My 7 year old son was diagnosed with Type 1 Diabetes at the age of 3. Early on, when he was first diagnosed, there was a steep learning curve to understand how to manage this chronic disease. We went through an immediate lifestyle change as a family to adjust to the new reality of managing T1D. One of the main lessons we kept in mind is that he is just a kid, and that means we try our hardest to make life as normal as possible for him.
The hard reality of T1D is that it is an invisible disease and an invisible disability. He takes injections of insulin for everything he eats, and his mood and behavior is impacted by his blood glucose levels. He wears a monitoring device that is inserted under his skin to monitor his number, and he takes multiple daily shots to regulate his levels. If he is too high, he might end up in the hospital from high blood sugar levels. If he goes too low, he might end up in a coma, or have seizures. He relies on insulin to stay alive. He relies on us to regulate it for him. The crazy part? Because it is not a visible disease, most people don’t know the impact it has on a family. It is definitely a manageable disease but it requires constant monitoring. Since he is a child and he cannot adequately describe what he is feeling when he is high or low, it is even harder for those around him to understand what he is going through emotionally and physically. I took it upon myself to be his voice and to be an advocate on his behalf.

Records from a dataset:
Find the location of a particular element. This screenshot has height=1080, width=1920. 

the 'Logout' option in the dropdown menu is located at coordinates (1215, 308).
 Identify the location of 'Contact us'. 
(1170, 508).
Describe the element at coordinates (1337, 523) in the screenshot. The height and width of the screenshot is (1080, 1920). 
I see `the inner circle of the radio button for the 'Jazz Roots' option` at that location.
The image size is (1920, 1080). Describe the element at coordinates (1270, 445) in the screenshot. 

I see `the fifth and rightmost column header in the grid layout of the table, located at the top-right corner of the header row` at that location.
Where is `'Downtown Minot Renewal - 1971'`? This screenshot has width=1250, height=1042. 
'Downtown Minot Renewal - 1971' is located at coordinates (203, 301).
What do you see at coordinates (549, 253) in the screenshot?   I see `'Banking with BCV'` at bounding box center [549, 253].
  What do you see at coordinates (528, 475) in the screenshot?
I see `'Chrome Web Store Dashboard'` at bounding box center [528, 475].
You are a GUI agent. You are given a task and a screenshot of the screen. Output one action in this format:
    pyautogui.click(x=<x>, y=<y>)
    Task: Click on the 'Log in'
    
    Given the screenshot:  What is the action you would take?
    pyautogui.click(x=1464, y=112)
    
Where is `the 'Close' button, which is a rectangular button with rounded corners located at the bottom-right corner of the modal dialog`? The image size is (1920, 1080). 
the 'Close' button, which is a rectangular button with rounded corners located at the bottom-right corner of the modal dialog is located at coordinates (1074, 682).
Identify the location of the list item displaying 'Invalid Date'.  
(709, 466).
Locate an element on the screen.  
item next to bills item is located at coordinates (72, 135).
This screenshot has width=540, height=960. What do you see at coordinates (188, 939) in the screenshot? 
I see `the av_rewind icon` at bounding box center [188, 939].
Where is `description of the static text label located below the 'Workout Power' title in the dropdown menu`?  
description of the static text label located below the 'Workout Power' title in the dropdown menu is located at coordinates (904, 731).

- Exercise A -
Answer these questions from the diabetes account:
(i) At what age was the son diagnosed?
(ii) What does he wear to monitor his number?
(iii) What might happen if he goes too low?
- Exercise B -
Quote the stretch of the diabetes account from "My 7 year old" through "possible for him.".
The records have nothing to do with this.

- Output A -
(i) At age 3.
(ii) A monitoring device inserted under his skin.
(iii) He might end up in a coma or have seizures.

- Output B -
My 7 year old son was diagnosed with Type 1 Diabetes at the age of 3. Early on, when he was first diagnosed, there was a steep learning curve to understand how to manage this chronic disease. We went through an immediate lifestyle change as a family to adjust to the new reality of managing T1D. One of the main lessons we kept in mind is that he is just a kid, and that means we try our hardest to make life as normal as possible for him.